Takesue, Y, Takahashi, Y, Ichiki, K, Nakajima, K, Tsuchida, T, Uchino, M, Ikeuchi, H
Diseases of the colon and rectum. 2011;(7):826-32
Abstract
BACKGROUND Electrolyzed strongly acidic aqueous solution which is produced by electrolysis of a sodium chloride solution has been used in Japan for the irrigation of wounds or body cavities even in the absence of particular evidence. OBJECTIVE The purpose of this study is to investigate the efficacy or harmful effects of the disinfectant when applied before wound closure in colorectal surgery. DESIGN We performed a prospective, randomized study. SETTING The study was conducted at Surgical Department of Hyogo College of Medicine PATIENTS Patients who underwent elective colorectal surgery were randomly assigned to 2 groups. The surgical wound was irrigated with >500 mL of the disinfectant or saline solution after the completion of fascia closure. Patients with dirty/infected wounds were excluded from the study. MAIN OUTCOME MEASURES The primary end point of this study was comparison of the frequency of incisional surgical site infection.
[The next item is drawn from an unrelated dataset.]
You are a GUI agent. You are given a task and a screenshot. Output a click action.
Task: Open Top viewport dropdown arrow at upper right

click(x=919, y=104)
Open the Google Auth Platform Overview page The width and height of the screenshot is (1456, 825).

The secondary end point was the occurrence of wound dehiscence or wound hernia. RESULTS One hundred eighty patients in the disinfectant group and 183 patients in the saline solution group were analyzed. In multivariate analysis, IBD and contaminated wounds were independent risk factors for incisional surgical site infection. Application of the disinfectant tended to lower the risk of the infection (OR 0.457, 95% CI 0.206-1.013). In the analysis of poor wound healing, preoperative hospital stay of >2 weeks, stoma creation, and use of the disinfectant (OR 2.28, 95% CI 1.03-5.04) were independent risk factors. LIMITATION This study was not a double-blind trial. CONCLUSIONS Application of electrolyzed strongly acidic aqueous solution to the wound impaired wound healing. Routine use of electrolyzed strongly acidic aqueous solution is not recommended in patients undergoing elective colorectal surgery. As for the contribution of the disinfectant to preventing wound infections, further study is needed to make a definitive conclusion.